The first mistake is registering on a third-party website like Zillow, Realtor.com, or Redfin without researching who calls. According to the National Association of Realtors, the average real estate agent completes 3.92 transactions per year. “When people are registering on these third-party websites, there’s a very good chance the agent calling them is a more junior or less experienced agent in the market. They’re paying for leads. Their goal is to get you to sign with them, fast,” Mayer explains. He advises buyers to research agents by reading reviews, checking professional credentials and awards, and having a phone conversation before committing.
The second mistake is calling the listing agent directly, a practice that can lead to dual agency, which Minnesota permits. “That agent is trying to sell that house. They do not represent you, even if they technically do. It is very difficult for any agent to fully advocate for a buyer when they also have obligations to the seller,” Mayer says. He cites a recent example where a buyer who worked directly with a listing agent felt pressured to push the purchase forward and ultimately canceled. Mayer’s standard practice is to refer unrepresented buyers to an agent at a different brokerage when they inquire about his listings.
The third and most foundational mistake is starting the search without understanding the market first. Many buyers enter the process reactively, looking at homes before financing is in place and making offers without knowing what makes them competitive. “A reactive buyer goes out there, looks at a house, maybe falls in love with it, and then starts trying to figure everything else out. A proactive buyer already knows what types of financing are available. They understand what makes up a mortgage payment, including taxes, insurance, and in some cases mortgage insurance. They know how to structure a competitive offer,” Mayer says.
Mayer walks every new client through a 60 to 90-minute overview covering financing types, mortgage payment components, effective property searching, what to pay attention to at showings, how to construct a winning offer, and what to expect from accepted offer through closing. “I tell people I’m going to give them all the bad news first. I want them entering the market with their eyes wide open, because a buyer who understands the process is a buyer who is taken seriously by listing agents on the other side,” he adds.

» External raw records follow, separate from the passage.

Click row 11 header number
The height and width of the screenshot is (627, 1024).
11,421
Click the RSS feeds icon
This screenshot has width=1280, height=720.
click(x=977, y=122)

In the current Rochester market, buyers are often competing with other buyers rather than negotiating primarily against a seller. That dynamic changes how an offer needs to be structured, which financing options are most advantageous, and how quickly a buyer needs to be ready to act. “Slow is smooth and smooth is fast. You have to slow down at the beginning to actually be ready to move quickly when it counts,” Mayer says. For buyers entering the Rochester market this year, that mindset shift from reactive to proactive may be the most valuable thing they can bring to the process.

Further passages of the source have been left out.